Stored data:

_ _ _

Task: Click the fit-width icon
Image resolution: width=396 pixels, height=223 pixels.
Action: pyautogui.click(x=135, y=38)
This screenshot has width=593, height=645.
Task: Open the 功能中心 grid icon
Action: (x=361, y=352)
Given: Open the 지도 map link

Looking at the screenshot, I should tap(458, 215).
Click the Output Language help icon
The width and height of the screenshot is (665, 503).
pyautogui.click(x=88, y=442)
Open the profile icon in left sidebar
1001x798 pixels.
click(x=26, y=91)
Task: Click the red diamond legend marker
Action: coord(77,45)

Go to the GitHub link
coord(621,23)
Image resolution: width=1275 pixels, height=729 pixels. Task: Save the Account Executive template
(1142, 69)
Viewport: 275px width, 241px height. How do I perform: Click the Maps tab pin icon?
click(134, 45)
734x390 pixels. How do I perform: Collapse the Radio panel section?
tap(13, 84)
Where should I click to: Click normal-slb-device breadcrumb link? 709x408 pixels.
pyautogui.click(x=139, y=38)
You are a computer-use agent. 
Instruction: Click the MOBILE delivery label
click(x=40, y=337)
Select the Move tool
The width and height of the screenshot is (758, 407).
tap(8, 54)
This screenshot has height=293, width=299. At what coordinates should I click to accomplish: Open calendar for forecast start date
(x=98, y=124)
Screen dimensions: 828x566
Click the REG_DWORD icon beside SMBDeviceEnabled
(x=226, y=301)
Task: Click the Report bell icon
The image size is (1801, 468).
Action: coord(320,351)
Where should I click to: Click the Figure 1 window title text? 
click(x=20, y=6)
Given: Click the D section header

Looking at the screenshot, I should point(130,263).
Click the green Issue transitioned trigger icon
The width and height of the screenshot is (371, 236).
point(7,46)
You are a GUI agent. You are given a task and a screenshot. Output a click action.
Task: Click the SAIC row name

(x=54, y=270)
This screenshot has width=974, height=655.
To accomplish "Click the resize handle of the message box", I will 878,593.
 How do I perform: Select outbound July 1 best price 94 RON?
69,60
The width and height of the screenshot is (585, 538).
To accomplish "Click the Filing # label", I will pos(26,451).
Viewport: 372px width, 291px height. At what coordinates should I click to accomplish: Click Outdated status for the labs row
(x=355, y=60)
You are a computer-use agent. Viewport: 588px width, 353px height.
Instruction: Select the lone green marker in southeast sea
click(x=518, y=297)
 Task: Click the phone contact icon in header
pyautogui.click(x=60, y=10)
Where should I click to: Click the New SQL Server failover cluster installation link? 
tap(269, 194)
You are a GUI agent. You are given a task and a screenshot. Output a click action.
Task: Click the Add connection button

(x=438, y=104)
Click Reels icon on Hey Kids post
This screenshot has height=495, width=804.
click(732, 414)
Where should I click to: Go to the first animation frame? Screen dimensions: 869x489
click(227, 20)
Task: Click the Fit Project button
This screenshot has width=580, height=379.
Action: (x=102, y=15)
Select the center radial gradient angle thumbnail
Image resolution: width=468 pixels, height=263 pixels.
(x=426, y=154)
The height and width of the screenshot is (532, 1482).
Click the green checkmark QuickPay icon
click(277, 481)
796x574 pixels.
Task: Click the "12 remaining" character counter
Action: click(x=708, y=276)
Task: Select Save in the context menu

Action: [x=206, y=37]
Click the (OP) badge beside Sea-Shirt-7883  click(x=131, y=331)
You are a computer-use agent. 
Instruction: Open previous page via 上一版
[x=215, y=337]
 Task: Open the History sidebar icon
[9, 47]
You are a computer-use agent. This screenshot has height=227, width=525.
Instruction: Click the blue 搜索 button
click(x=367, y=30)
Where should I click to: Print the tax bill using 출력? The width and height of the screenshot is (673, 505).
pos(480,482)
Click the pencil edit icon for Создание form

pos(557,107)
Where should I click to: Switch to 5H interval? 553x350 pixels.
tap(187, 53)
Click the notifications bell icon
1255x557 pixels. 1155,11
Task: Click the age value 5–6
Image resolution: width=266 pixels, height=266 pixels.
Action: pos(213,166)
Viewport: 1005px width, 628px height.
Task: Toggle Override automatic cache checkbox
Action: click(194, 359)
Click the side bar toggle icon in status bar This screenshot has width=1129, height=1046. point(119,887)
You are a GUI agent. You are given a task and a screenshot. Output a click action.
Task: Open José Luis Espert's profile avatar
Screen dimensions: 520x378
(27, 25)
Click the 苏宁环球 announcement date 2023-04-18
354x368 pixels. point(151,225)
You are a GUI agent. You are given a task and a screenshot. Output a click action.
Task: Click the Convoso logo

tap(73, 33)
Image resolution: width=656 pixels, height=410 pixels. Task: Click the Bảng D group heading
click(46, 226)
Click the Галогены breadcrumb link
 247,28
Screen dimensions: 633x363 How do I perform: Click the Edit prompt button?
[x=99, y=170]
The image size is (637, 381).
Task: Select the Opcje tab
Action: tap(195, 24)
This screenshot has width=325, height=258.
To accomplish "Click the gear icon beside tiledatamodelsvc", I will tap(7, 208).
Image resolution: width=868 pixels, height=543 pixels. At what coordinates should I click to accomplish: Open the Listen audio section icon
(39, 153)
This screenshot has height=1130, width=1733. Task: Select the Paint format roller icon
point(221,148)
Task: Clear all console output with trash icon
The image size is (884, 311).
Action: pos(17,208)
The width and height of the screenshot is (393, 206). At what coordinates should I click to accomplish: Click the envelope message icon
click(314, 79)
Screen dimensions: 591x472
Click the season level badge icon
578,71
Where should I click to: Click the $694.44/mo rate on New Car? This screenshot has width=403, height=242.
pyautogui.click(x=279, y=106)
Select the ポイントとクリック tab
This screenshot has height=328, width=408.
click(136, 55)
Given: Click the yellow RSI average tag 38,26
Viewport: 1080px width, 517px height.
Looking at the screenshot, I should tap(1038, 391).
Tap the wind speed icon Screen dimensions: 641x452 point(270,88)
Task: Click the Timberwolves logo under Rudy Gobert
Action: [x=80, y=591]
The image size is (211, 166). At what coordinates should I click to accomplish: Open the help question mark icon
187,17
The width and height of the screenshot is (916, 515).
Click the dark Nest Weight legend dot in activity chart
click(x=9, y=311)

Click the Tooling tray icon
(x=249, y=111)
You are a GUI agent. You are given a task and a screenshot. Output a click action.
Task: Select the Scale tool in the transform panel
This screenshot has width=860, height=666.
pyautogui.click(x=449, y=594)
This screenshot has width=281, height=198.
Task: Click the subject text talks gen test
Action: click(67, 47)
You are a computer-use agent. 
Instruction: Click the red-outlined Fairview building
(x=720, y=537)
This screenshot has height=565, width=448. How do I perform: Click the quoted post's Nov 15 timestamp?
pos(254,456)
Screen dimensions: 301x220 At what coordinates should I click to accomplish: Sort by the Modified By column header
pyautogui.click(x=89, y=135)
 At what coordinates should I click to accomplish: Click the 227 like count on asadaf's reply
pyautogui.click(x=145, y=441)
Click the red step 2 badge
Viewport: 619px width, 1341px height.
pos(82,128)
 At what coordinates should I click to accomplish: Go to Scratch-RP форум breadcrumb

_ _ _

What to produce
Every entry above should be given again exactly as shown.

Reply
Task: Click the fit-width icon
Image resolution: width=396 pixels, height=223 pixels.
Action: pyautogui.click(x=135, y=38)
This screenshot has width=593, height=645.
Task: Open the 功能中心 grid icon
Action: (x=361, y=352)
Given: Open the 지도 map link

Looking at the screenshot, I should tap(458, 215).
Click the Output Language help icon
The width and height of the screenshot is (665, 503).
pyautogui.click(x=88, y=442)
Open the profile icon in left sidebar
1001x798 pixels.
click(x=26, y=91)
Task: Click the red diamond legend marker
Action: coord(77,45)

Go to the GitHub link
coord(621,23)
Image resolution: width=1275 pixels, height=729 pixels. Task: Save the Account Executive template
(1142, 69)
Viewport: 275px width, 241px height. How do I perform: Click the Maps tab pin icon?
click(134, 45)
734x390 pixels. How do I perform: Collapse the Radio panel section?
tap(13, 84)
Where should I click to: Click normal-slb-device breadcrumb link? 709x408 pixels.
pyautogui.click(x=139, y=38)
You are a computer-use agent. 
Instruction: Click the MOBILE delivery label
click(x=40, y=337)
Select the Move tool
The width and height of the screenshot is (758, 407).
tap(8, 54)
This screenshot has height=293, width=299. At what coordinates should I click to accomplish: Open calendar for forecast start date
(x=98, y=124)
Screen dimensions: 828x566
Click the REG_DWORD icon beside SMBDeviceEnabled
(x=226, y=301)
Task: Click the Report bell icon
The image size is (1801, 468).
Action: coord(320,351)
Where should I click to: Click the Figure 1 window title text? 
click(x=20, y=6)
Given: Click the D section header

Looking at the screenshot, I should point(130,263).
Click the green Issue transitioned trigger icon
The width and height of the screenshot is (371, 236).
point(7,46)
You are a GUI agent. You are given a task and a screenshot. Output a click action.
Task: Click the SAIC row name

(x=54, y=270)
This screenshot has width=974, height=655.
To accomplish "Click the resize handle of the message box", I will 878,593.
 How do I perform: Select outbound July 1 best price 94 RON?
69,60
The width and height of the screenshot is (585, 538).
To accomplish "Click the Filing # label", I will pos(26,451).
Viewport: 372px width, 291px height. At what coordinates should I click to accomplish: Click Outdated status for the labs row
(x=355, y=60)
You are a computer-use agent. Viewport: 588px width, 353px height.
Instruction: Select the lone green marker in southeast sea
click(x=518, y=297)
 Task: Click the phone contact icon in header
pyautogui.click(x=60, y=10)
Where should I click to: Click the New SQL Server failover cluster installation link? 
tap(269, 194)
You are a GUI agent. You are given a task and a screenshot. Output a click action.
Task: Click the Add connection button

(x=438, y=104)
Click Reels icon on Hey Kids post
This screenshot has height=495, width=804.
click(732, 414)
Where should I click to: Go to the first animation frame? Screen dimensions: 869x489
click(227, 20)
Task: Click the Fit Project button
This screenshot has width=580, height=379.
Action: (x=102, y=15)
Select the center radial gradient angle thumbnail
Image resolution: width=468 pixels, height=263 pixels.
(x=426, y=154)
The height and width of the screenshot is (532, 1482).
Click the green checkmark QuickPay icon
click(277, 481)
796x574 pixels.
Task: Click the "12 remaining" character counter
Action: click(x=708, y=276)
Task: Select Save in the context menu

Action: [x=206, y=37]
Click the (OP) badge beside Sea-Shirt-7883  click(x=131, y=331)
You are a computer-use agent. 
Instruction: Open previous page via 上一版
[x=215, y=337]
 Task: Open the History sidebar icon
[9, 47]
You are a computer-use agent. This screenshot has height=227, width=525.
Instruction: Click the blue 搜索 button
click(x=367, y=30)
Where should I click to: Print the tax bill using 출력? The width and height of the screenshot is (673, 505).
pos(480,482)
Click the pencil edit icon for Создание form

pos(557,107)
Where should I click to: Switch to 5H interval? 553x350 pixels.
tap(187, 53)
Click the notifications bell icon
1255x557 pixels. 1155,11
Task: Click the age value 5–6
Image resolution: width=266 pixels, height=266 pixels.
Action: pos(213,166)
Viewport: 1005px width, 628px height.
Task: Toggle Override automatic cache checkbox
Action: click(194, 359)
Click the side bar toggle icon in status bar This screenshot has width=1129, height=1046. point(119,887)
You are a GUI agent. You are given a task and a screenshot. Output a click action.
Task: Open José Luis Espert's profile avatar
Screen dimensions: 520x378
(27, 25)
Click the 苏宁环球 announcement date 2023-04-18
354x368 pixels. point(151,225)
You are a GUI agent. You are given a task and a screenshot. Output a click action.
Task: Click the Convoso logo

tap(73, 33)
Image resolution: width=656 pixels, height=410 pixels. Task: Click the Bảng D group heading
click(46, 226)
Click the Галогены breadcrumb link
 247,28
Screen dimensions: 633x363 How do I perform: Click the Edit prompt button?
[x=99, y=170]
The image size is (637, 381).
Task: Select the Opcje tab
Action: tap(195, 24)
This screenshot has width=325, height=258.
To accomplish "Click the gear icon beside tiledatamodelsvc", I will tap(7, 208).
Image resolution: width=868 pixels, height=543 pixels. At what coordinates should I click to accomplish: Open the Listen audio section icon
(39, 153)
This screenshot has height=1130, width=1733. Task: Select the Paint format roller icon
point(221,148)
Task: Clear all console output with trash icon
The image size is (884, 311).
Action: pos(17,208)
The width and height of the screenshot is (393, 206). At what coordinates should I click to accomplish: Click the envelope message icon
click(314, 79)
Screen dimensions: 591x472
Click the season level badge icon
578,71
Where should I click to: Click the $694.44/mo rate on New Car? This screenshot has width=403, height=242.
pyautogui.click(x=279, y=106)
Select the ポイントとクリック tab
This screenshot has height=328, width=408.
click(136, 55)
Given: Click the yellow RSI average tag 38,26
Viewport: 1080px width, 517px height.
Looking at the screenshot, I should tap(1038, 391).
Tap the wind speed icon Screen dimensions: 641x452 point(270,88)
Task: Click the Timberwolves logo under Rudy Gobert
Action: [x=80, y=591]
The image size is (211, 166). At what coordinates should I click to accomplish: Open the help question mark icon
187,17
The width and height of the screenshot is (916, 515).
Click the dark Nest Weight legend dot in activity chart
click(x=9, y=311)

Click the Tooling tray icon
(x=249, y=111)
You are a GUI agent. You are given a task and a screenshot. Output a click action.
Task: Select the Scale tool in the transform panel
This screenshot has width=860, height=666.
pyautogui.click(x=449, y=594)
This screenshot has width=281, height=198.
Task: Click the subject text talks gen test
Action: click(67, 47)
You are a computer-use agent. 
Instruction: Click the red-outlined Fairview building
(x=720, y=537)
This screenshot has height=565, width=448. How do I perform: Click the quoted post's Nov 15 timestamp?
pos(254,456)
Screen dimensions: 301x220 At what coordinates should I click to accomplish: Sort by the Modified By column header
pyautogui.click(x=89, y=135)
 At what coordinates should I click to accomplish: Click the 227 like count on asadaf's reply
pyautogui.click(x=145, y=441)
Click the red step 2 badge
Viewport: 619px width, 1341px height.
pos(82,128)
 At what coordinates should I click to accomplish: Go to Scratch-RP форум breadcrumb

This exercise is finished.